**Actions to take**:
**a)** Answer these questions about the house rocket analysis code, one per line:
(i) What figure size does jupyter_settings assign to plt.rcParams['figure.figsize']?
(ii) Which two columns does the features function drop from the data?
(iii) How many processes does collect_geodata pass to Pool?
**b)** Repeat the part of the house rocket analysis code that opens with the words containing "return None" and closes with "start = time.process_time()", switching "cores" to "workers".

**Text to read**:
—————

# House rocket analysis

In [None]:
## 1.0 Imports
from IPython.core.display import HTML
from matplotlib           import pyplot       as plt
from matplotlib           import pyplot as plt
from matplotlib           import gridspec
from multiprocessing      import Pool
import defs  #Biblioteca feita para esse projeto. 
import pandas         as pd
import plotly.express as px
import seaborn        as sns
import time

## 2.0 Functions
def jupyter_settings():
    %matplotlib inline
    %pylab inline
    plt.style.use( 'bmh' )
    plt.rcParams['figure.figsize'] = [20, 10]
    plt.rcParams['font.size'] = 24
    display( HTML( '<style>.container { width:100% !important; }</style>') )
    pd.options.display.max_columns = None
    pd.options.display.max_rows = None
    pd.set_option( 'display.expand_frame_repr', False )
    pd.set_option( 'display.float_format', lambda x: '%.2f' % x)
    sns.set()
    
def features ( data ):
    data['date']           = pd.to_datetime(data['date']).dt.strftime('%Y-%m-%d')
    data['dormitory_type'] = data['bedrooms'].apply( lambda x: 'studio' if x == 1 else 'apartament' if x == 2 else 'house' if x >= 3 else 'NA')
    data['condition_type'] = data['condition'].apply( lambda x: 'bad' if x <= 2 else 'regular' if (x == 3)|(x == 4) else 'good')
    data['yr_renovated']   = data['yr_renovated'].apply( lambda x: pd.to_datetime('1900-01-01',format = '%Y-%m-%d') if x == 0 else pd.to_datetime(x,format = '%Y'))
    data['nivel']          = data['price'].apply ( lambda x: 0 if x <= 321950 else 1 if ( x > 321950 )&( x <= 450000 ) else 2 if ( x > 450000 )&( x <= 645000 ) else 3)
    data                   = data.drop('sqft_living15', axis = 1)
    data                   = data.drop('sqft_lot15', axis = 1)
    
    return data

def show_dimensions( data ):
    print( f'Number of rows:{data.shape[0]}')
    print( f'Number of columns:{data.shape[1]}')
    
    return None
    
def collect_geodata( data ):
    # Geocode
    # Será utilizado programação paralela para melhor otimização do processo.
    data['query'] = data[['lat','long']].apply( lambda x: str( x['lat'] ) + ',' + str( x['long'] ), axis = 1 )
    
    #Number of cores;
    p = Pool ( 3 )
    
    start = time.process_time()

—————

**Record set**:
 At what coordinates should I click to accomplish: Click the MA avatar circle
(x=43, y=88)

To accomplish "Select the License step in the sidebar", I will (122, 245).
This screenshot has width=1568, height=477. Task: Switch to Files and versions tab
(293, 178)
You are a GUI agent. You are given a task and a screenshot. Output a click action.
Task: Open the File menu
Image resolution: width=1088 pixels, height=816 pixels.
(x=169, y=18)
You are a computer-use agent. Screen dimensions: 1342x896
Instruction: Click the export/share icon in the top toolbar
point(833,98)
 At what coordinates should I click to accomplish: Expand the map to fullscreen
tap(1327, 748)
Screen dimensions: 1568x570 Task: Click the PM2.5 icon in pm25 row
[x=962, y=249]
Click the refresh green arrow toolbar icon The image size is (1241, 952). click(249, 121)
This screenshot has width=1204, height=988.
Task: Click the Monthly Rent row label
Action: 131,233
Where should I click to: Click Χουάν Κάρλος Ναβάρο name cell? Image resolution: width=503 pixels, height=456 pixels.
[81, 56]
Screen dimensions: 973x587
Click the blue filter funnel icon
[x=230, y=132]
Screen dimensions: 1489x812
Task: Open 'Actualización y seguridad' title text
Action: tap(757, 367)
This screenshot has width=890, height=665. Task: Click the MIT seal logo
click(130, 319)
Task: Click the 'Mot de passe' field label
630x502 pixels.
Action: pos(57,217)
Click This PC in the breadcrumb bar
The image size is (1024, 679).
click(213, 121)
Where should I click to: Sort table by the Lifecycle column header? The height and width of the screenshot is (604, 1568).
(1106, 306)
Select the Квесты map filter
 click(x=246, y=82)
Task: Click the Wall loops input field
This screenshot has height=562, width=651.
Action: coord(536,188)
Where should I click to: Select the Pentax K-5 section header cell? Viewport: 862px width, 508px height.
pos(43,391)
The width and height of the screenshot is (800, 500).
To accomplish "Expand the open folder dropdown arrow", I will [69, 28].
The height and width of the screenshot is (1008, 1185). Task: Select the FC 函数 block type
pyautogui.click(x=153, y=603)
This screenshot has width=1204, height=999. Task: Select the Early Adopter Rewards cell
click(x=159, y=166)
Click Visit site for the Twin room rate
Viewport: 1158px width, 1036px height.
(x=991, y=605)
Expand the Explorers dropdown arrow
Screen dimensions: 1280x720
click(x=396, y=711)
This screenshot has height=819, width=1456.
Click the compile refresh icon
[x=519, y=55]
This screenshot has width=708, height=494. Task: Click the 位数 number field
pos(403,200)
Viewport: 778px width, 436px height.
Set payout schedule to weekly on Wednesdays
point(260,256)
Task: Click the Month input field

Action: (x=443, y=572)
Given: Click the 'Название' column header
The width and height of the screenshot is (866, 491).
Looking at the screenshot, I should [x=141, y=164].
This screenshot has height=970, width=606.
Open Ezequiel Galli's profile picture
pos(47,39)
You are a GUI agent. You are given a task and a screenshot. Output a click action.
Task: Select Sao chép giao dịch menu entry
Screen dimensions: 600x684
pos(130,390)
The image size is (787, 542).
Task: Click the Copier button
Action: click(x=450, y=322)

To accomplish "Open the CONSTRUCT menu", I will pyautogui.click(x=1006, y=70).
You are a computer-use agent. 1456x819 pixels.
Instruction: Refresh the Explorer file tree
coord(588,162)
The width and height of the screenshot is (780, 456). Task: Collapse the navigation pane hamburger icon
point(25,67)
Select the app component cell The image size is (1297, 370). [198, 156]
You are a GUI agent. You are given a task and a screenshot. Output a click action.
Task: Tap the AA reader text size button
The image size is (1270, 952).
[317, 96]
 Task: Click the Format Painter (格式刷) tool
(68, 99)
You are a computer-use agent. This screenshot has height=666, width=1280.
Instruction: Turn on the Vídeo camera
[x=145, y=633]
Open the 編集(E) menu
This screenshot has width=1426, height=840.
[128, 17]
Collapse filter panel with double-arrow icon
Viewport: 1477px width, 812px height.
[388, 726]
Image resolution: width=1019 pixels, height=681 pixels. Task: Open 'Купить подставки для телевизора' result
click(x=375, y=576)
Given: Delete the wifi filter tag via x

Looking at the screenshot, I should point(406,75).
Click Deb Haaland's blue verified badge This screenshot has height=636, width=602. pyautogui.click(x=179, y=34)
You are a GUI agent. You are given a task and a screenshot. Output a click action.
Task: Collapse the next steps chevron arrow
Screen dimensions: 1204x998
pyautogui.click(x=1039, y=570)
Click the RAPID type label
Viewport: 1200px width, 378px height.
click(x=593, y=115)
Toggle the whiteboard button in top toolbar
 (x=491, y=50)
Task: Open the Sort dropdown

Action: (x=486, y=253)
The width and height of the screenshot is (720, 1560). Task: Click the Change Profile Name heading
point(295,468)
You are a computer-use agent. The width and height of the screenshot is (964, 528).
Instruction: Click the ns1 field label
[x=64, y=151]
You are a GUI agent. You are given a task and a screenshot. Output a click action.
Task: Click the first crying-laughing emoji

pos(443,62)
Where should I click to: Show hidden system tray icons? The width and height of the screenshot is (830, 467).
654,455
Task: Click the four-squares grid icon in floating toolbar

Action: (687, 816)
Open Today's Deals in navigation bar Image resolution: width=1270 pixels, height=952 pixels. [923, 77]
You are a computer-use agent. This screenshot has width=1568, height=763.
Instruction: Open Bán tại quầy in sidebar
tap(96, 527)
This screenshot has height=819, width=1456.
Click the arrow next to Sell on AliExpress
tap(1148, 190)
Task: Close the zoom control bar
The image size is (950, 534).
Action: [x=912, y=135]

—————

**The answers**:
**a)**
(i) [20, 10]
(ii) sqft_living15 and sqft_lot15
(iii) 3

**b)**
return None
    
def collect_geodata( data ):
    # Geocode
    # Será utilizado programação paralela para melhor otimização do processo.
    data['query'] = data[['lat','long']].apply( lambda x: str( x['lat'] ) + ',' + str( x['long'] ), axis = 1 )
    
    #Number of workers;
    p = Pool ( 3 )
    
    start = time.process_time()